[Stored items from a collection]
....................

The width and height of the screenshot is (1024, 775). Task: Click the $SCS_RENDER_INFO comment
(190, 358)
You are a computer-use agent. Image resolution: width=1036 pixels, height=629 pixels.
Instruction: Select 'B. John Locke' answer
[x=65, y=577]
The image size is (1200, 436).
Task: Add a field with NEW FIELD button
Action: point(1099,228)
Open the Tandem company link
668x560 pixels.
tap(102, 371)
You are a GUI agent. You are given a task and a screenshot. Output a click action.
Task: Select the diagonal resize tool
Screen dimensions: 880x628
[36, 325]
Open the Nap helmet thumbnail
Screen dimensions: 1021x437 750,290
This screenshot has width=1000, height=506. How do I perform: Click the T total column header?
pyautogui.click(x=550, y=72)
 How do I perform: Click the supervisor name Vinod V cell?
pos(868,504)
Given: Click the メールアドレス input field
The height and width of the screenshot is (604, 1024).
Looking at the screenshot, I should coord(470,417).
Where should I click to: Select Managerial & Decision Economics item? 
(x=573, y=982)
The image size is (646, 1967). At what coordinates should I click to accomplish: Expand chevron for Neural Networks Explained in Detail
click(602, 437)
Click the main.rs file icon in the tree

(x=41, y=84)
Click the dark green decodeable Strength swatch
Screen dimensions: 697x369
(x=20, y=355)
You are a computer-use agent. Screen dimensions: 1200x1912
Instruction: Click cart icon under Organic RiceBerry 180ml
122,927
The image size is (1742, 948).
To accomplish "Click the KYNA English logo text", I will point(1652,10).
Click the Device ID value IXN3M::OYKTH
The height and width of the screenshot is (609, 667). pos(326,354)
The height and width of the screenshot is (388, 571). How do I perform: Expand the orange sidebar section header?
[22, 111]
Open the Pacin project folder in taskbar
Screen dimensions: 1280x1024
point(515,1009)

....................

> **WHAT TO DO**: The answer must be the full data, repeated word for word.

> **EXPECTED ANSWER**:
The width and height of the screenshot is (1024, 775). Task: Click the $SCS_RENDER_INFO comment
(190, 358)
You are a computer-use agent. Image resolution: width=1036 pixels, height=629 pixels.
Instruction: Select 'B. John Locke' answer
[x=65, y=577]
The image size is (1200, 436).
Task: Add a field with NEW FIELD button
Action: point(1099,228)
Open the Tandem company link
668x560 pixels.
tap(102, 371)
You are a GUI agent. You are given a task and a screenshot. Output a click action.
Task: Select the diagonal resize tool
Screen dimensions: 880x628
[36, 325]
Open the Nap helmet thumbnail
Screen dimensions: 1021x437 750,290
This screenshot has width=1000, height=506. How do I perform: Click the T total column header?
pyautogui.click(x=550, y=72)
 How do I perform: Click the supervisor name Vinod V cell?
pos(868,504)
Given: Click the メールアドレス input field
The height and width of the screenshot is (604, 1024).
Looking at the screenshot, I should coord(470,417).
Where should I click to: Select Managerial & Decision Economics item? 
(x=573, y=982)
The image size is (646, 1967). At what coordinates should I click to accomplish: Expand chevron for Neural Networks Explained in Detail
click(602, 437)
Click the main.rs file icon in the tree

(x=41, y=84)
Click the dark green decodeable Strength swatch
Screen dimensions: 697x369
(x=20, y=355)
You are a computer-use agent. Screen dimensions: 1200x1912
Instruction: Click cart icon under Organic RiceBerry 180ml
122,927
The image size is (1742, 948).
To accomplish "Click the KYNA English logo text", I will point(1652,10).
Click the Device ID value IXN3M::OYKTH
The height and width of the screenshot is (609, 667). pos(326,354)
The height and width of the screenshot is (388, 571). How do I perform: Expand the orange sidebar section header?
[22, 111]
Open the Pacin project folder in taskbar
Screen dimensions: 1280x1024
point(515,1009)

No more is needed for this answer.